Rate-Exponent Region for a Class of Distributed Hypothesis Testing Against Conditional Independence Problems

TL;DR

This paper characterizes the rate-exponent region for distributed hypothesis testing against conditional independence in both discrete and Gaussian settings, demonstrating optimal schemes and bounds for sensor encoding and error exponents.

Contribution

It provides a complete characterization of the rate-exponent region for the problem, including tight bounds and optimal encoding schemes, especially for Gaussian sources, with no performance loss from time sharing.

Findings

Optimality of Quantize-Bin-Test scheme for Gaussian sources

No loss in performance from restricting encoders to non-time-sharing

Derived upper bounds for non-Gaussian sources with finite entropy

Abstract

We study a class of $K$-encoder hypothesis testing against conditional independence problems.
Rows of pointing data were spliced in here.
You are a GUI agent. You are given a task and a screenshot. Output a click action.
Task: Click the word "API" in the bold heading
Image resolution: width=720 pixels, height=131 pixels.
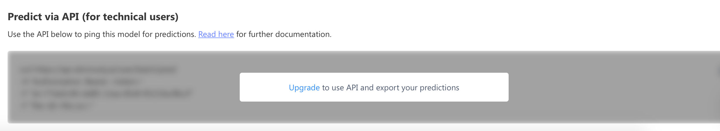coord(70,17)
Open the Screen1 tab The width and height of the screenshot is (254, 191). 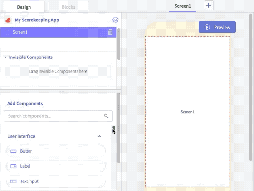[183, 6]
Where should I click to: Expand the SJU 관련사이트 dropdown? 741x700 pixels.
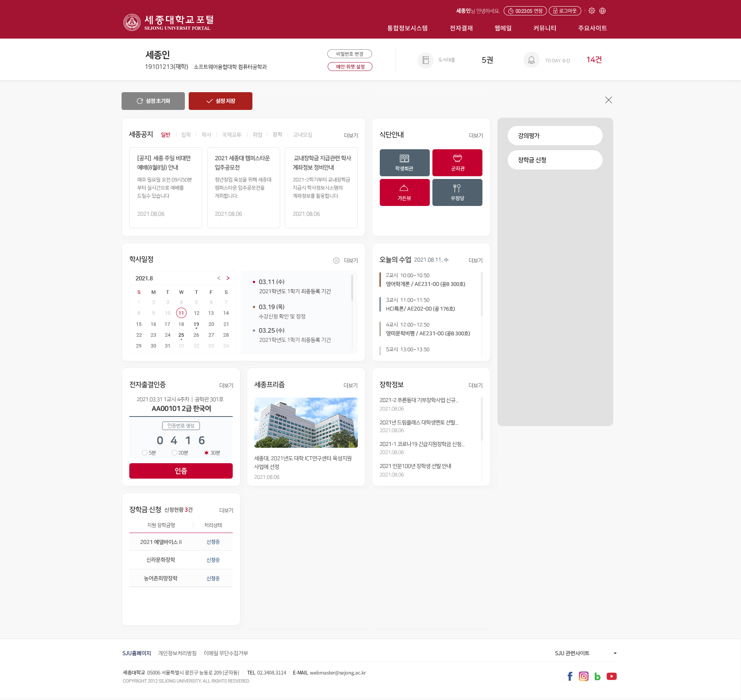pyautogui.click(x=585, y=653)
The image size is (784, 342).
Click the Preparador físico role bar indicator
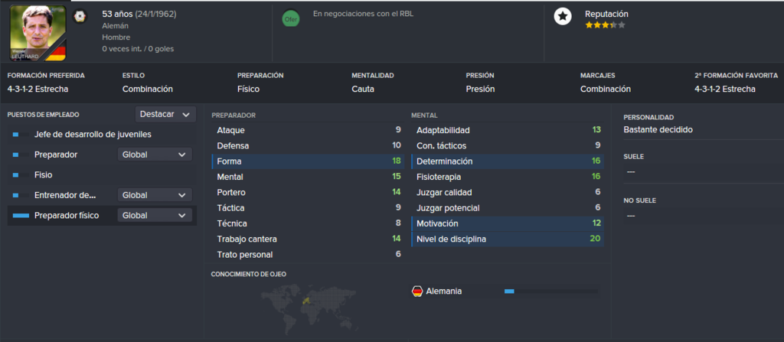[21, 216]
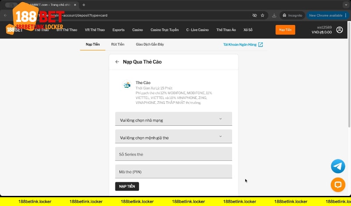This screenshot has width=351, height=206.
Task: Open the orange live chat support bubble
Action: [x=338, y=185]
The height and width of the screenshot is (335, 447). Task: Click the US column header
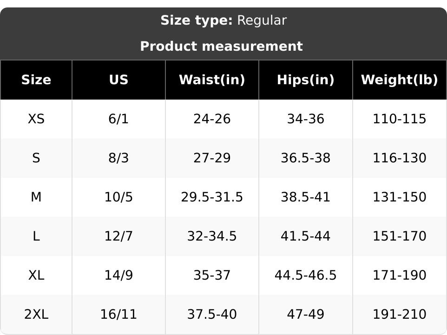pyautogui.click(x=118, y=80)
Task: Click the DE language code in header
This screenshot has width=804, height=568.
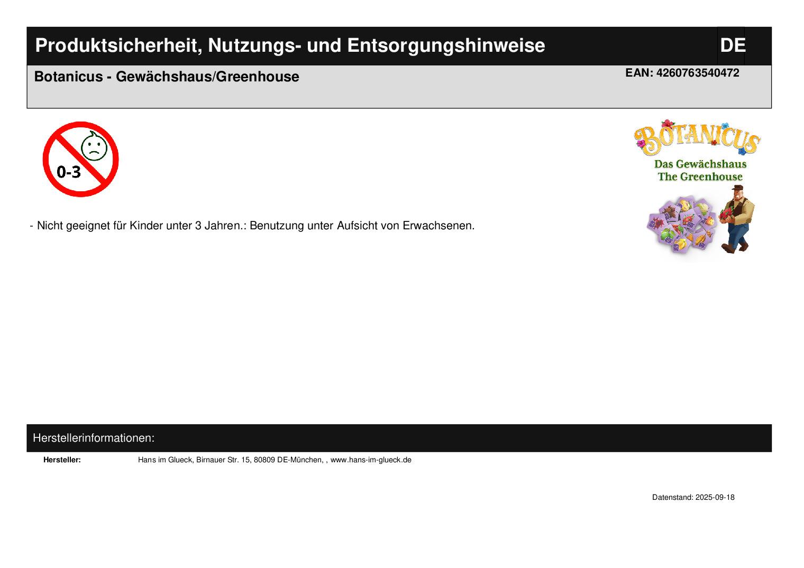Action: [732, 46]
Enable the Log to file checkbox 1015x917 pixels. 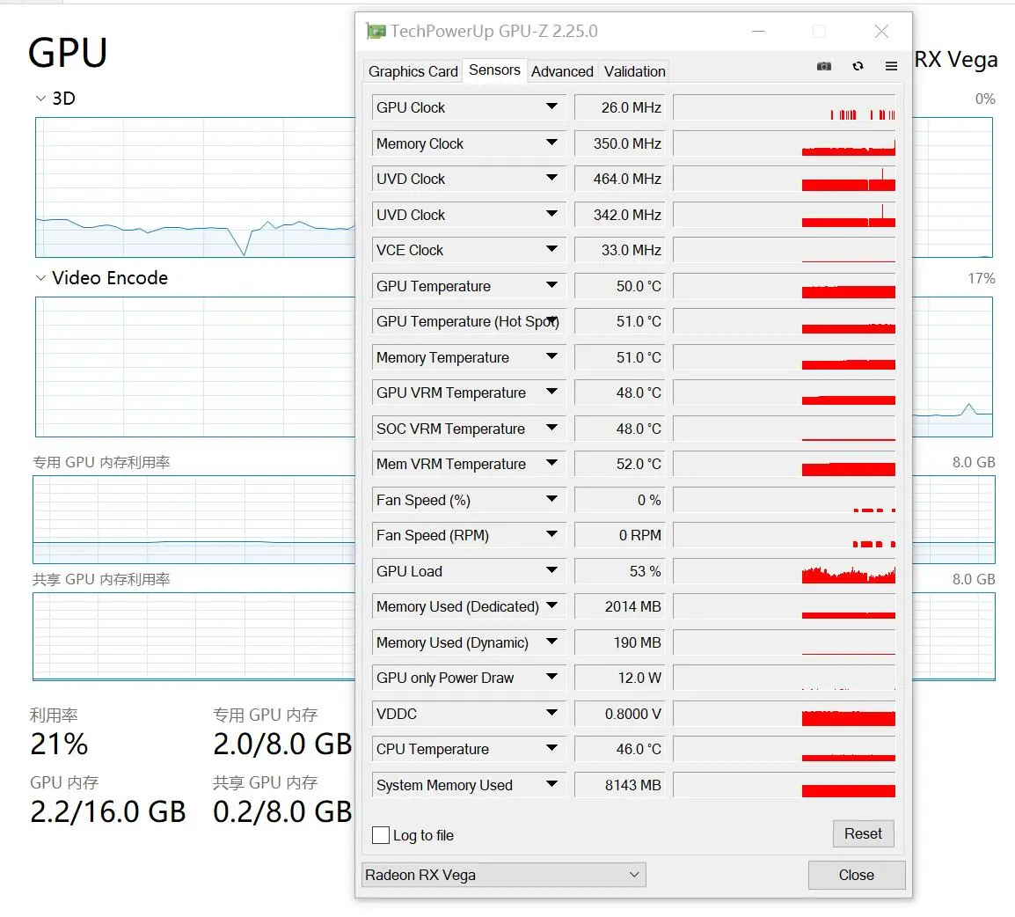[381, 835]
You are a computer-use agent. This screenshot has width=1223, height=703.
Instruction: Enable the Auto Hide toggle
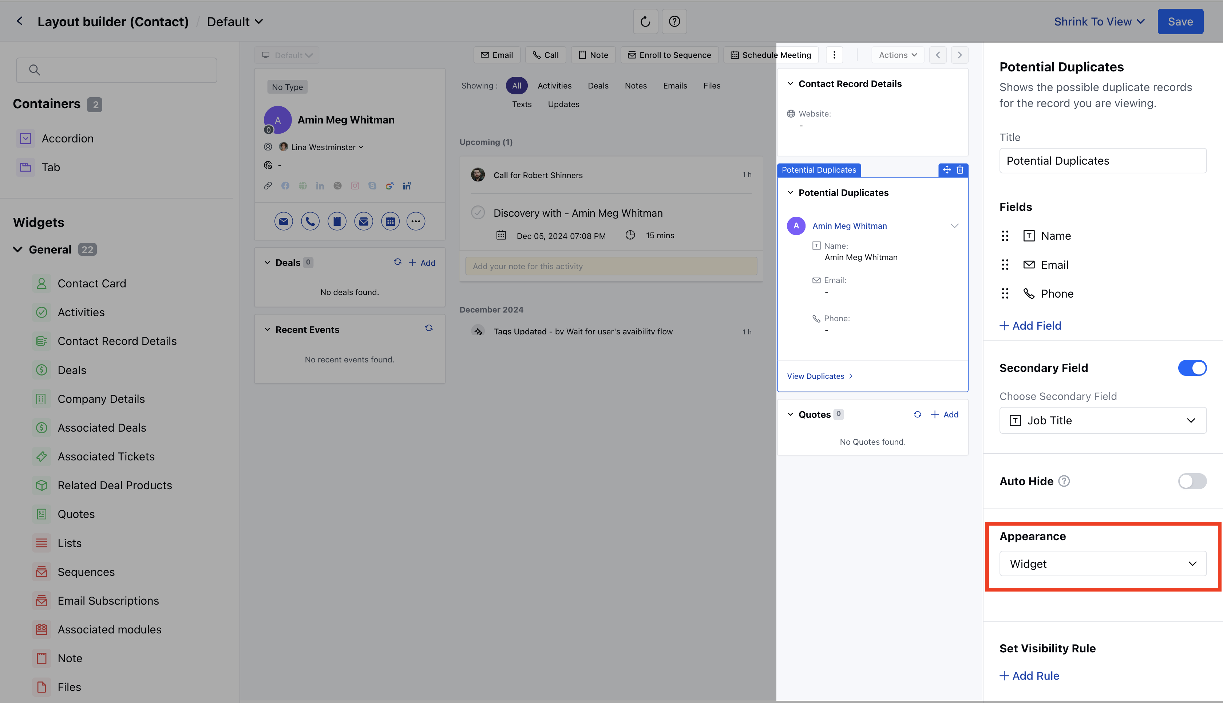[1192, 481]
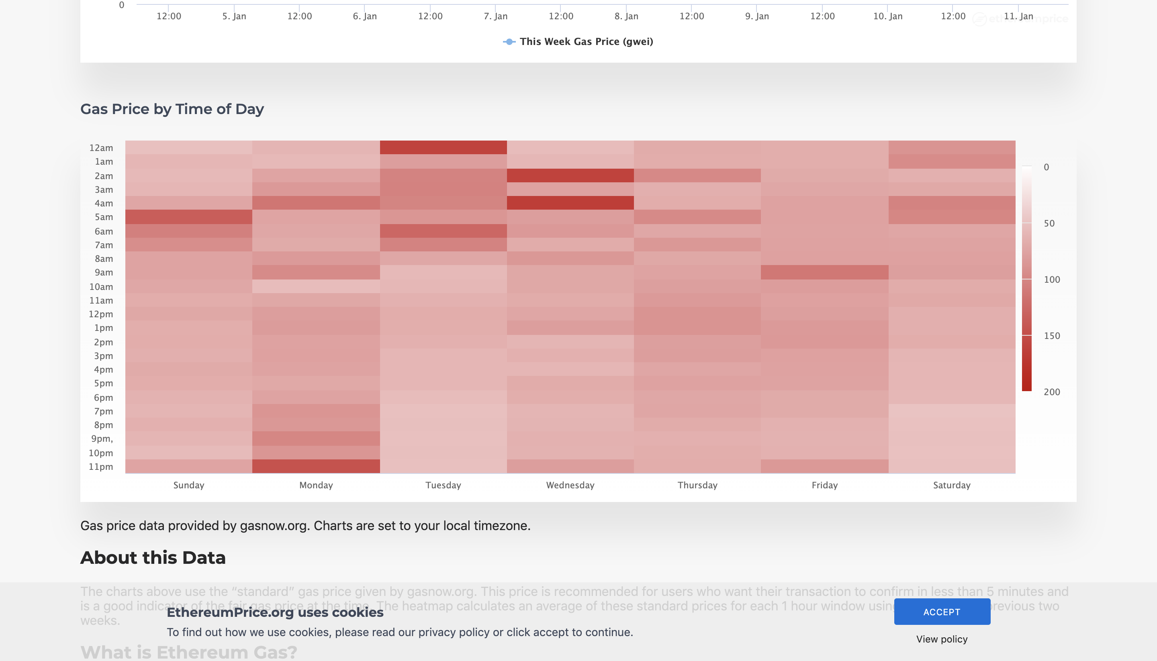Click the 200 color scale label
The height and width of the screenshot is (661, 1157).
pos(1051,392)
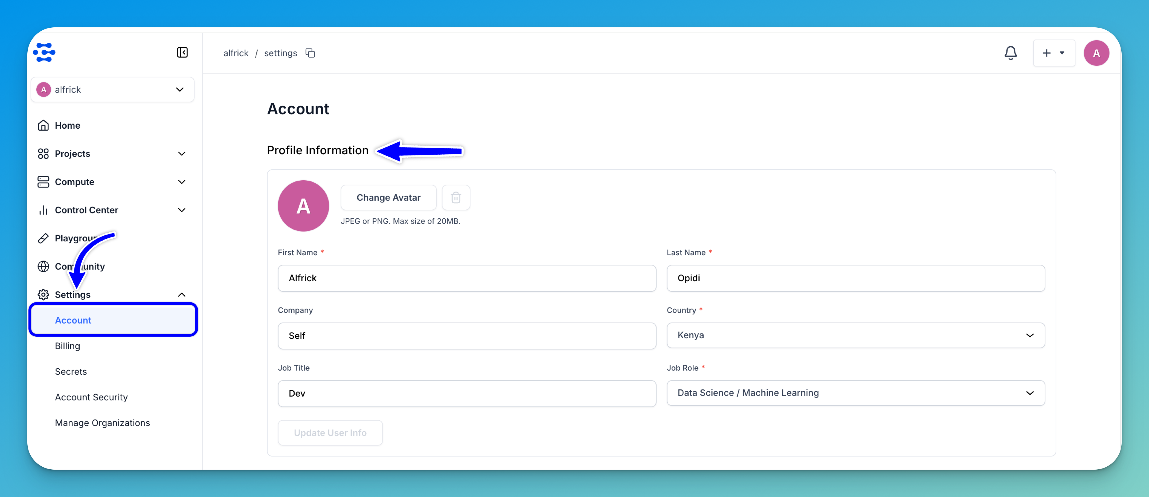Open the notifications bell

(1010, 53)
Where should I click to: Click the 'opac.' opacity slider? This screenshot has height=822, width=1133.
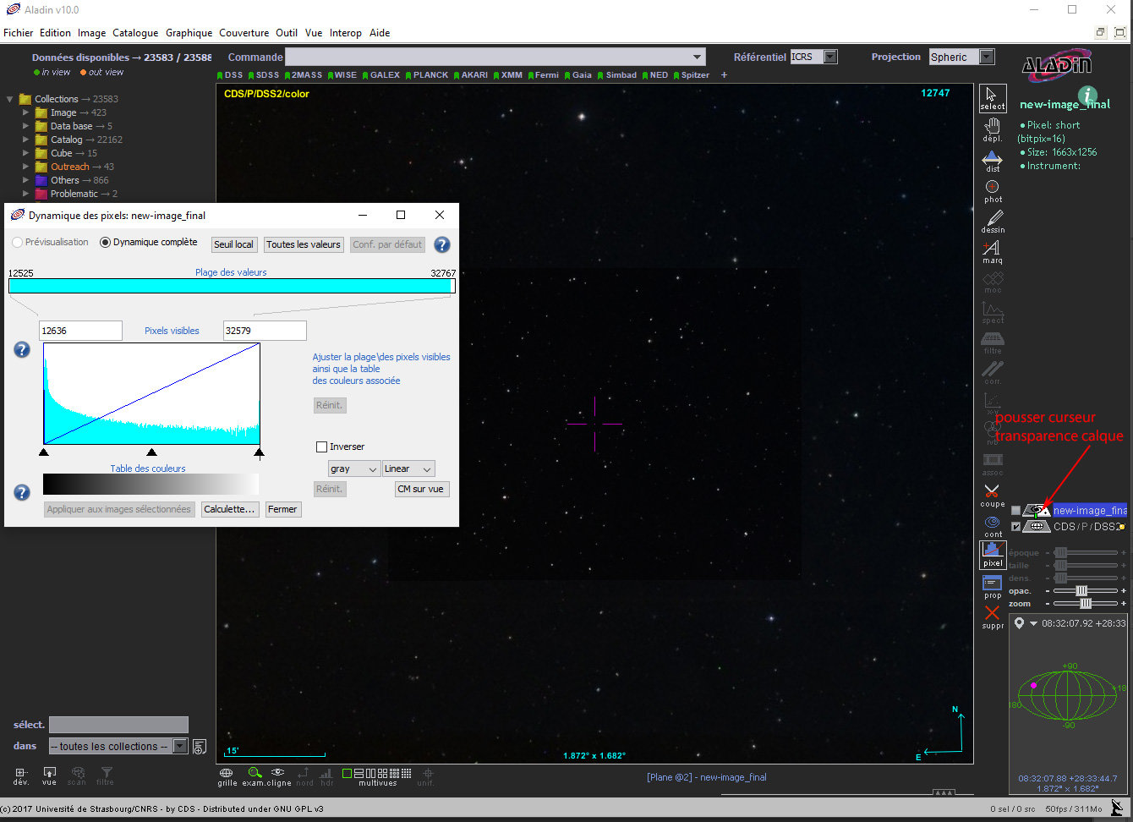1081,590
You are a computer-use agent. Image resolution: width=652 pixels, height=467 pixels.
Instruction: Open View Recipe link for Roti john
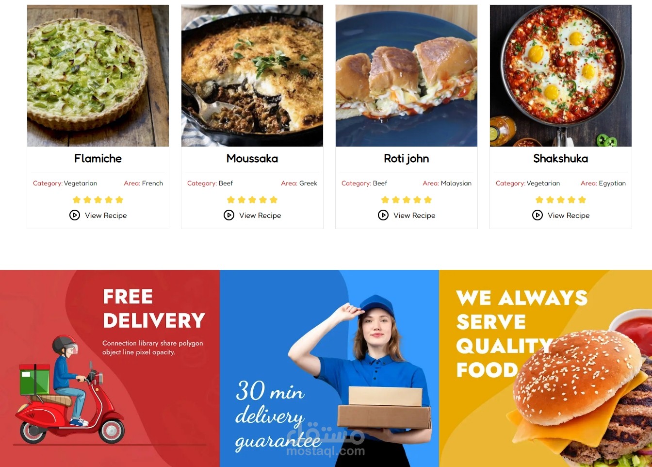pyautogui.click(x=414, y=216)
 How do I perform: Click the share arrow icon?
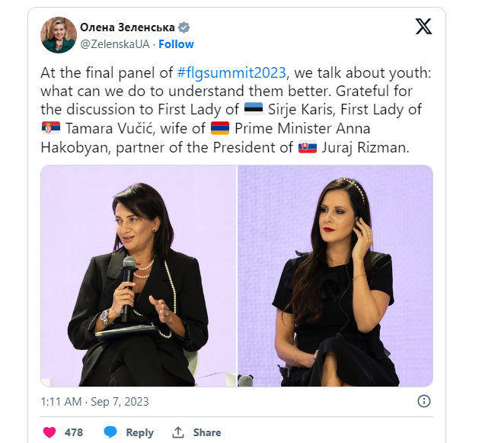click(x=178, y=432)
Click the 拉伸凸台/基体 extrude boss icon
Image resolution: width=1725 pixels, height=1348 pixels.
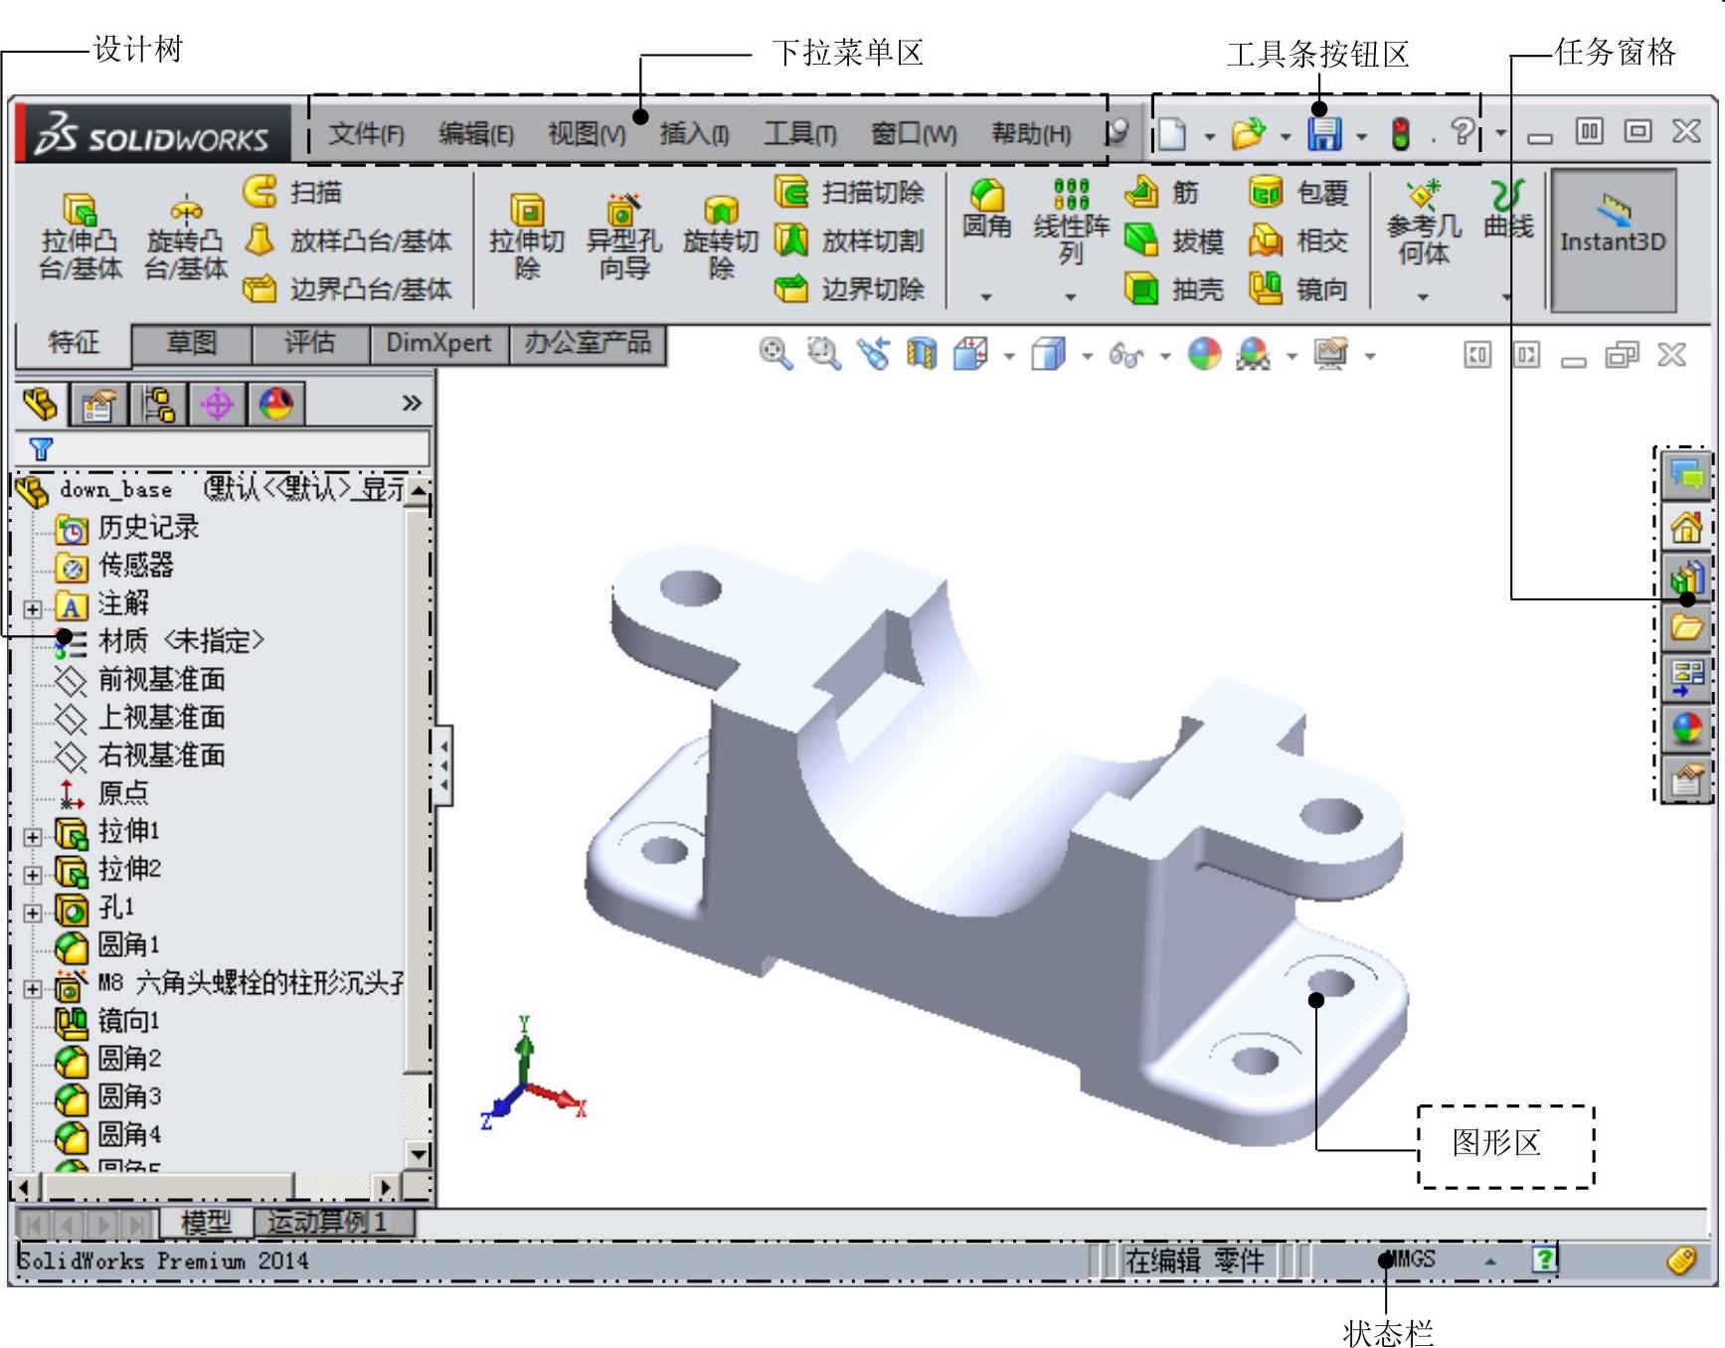tap(80, 211)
Under the criterion that stipulates minimization of the Type II error subject to a (constant) upper bound $\epsilon$ on the Type I error, we characterize the set of encoding rates and exponent for both discrete memoryless and memoryless vector Gaussian settings. For the DM setting, we provide a converse proof and show that it is achieved using the Quantize-Bin-Test scheme of Rahman and Wagner. For the memoryless vector Gaussian setting, we develop a tight outer bound by means of a technique that relies on the de Bruijn identity and the properties of Fisher information. In particular, the result shows that for memoryless vector Gaussian sources the rate-exponent region is exhausted using the Quantize-Bin-Test scheme with \textit{Gaussian} test channels; and there is \textit{no} loss in performance caused by restricting the sensors' encoders not to employ time sharing. Furthermore, we also study a variant of the problem in which the source, not necessarily Gaussian, has finite differential entropy and the sensors' observations noises under the null hypothesis are Gaussian. For this model, our main result is an upper bound on the exponent-rate function. The bound is shown to mirror a corresponding explicit lower bound, except that the lower bound involves the source power (variance) whereas the upper bound has the source entropy power. Part of the utility of the established bound is for investigating asymptotic exponent/rates and losses incurred by distributed detection as function of the number of sensors.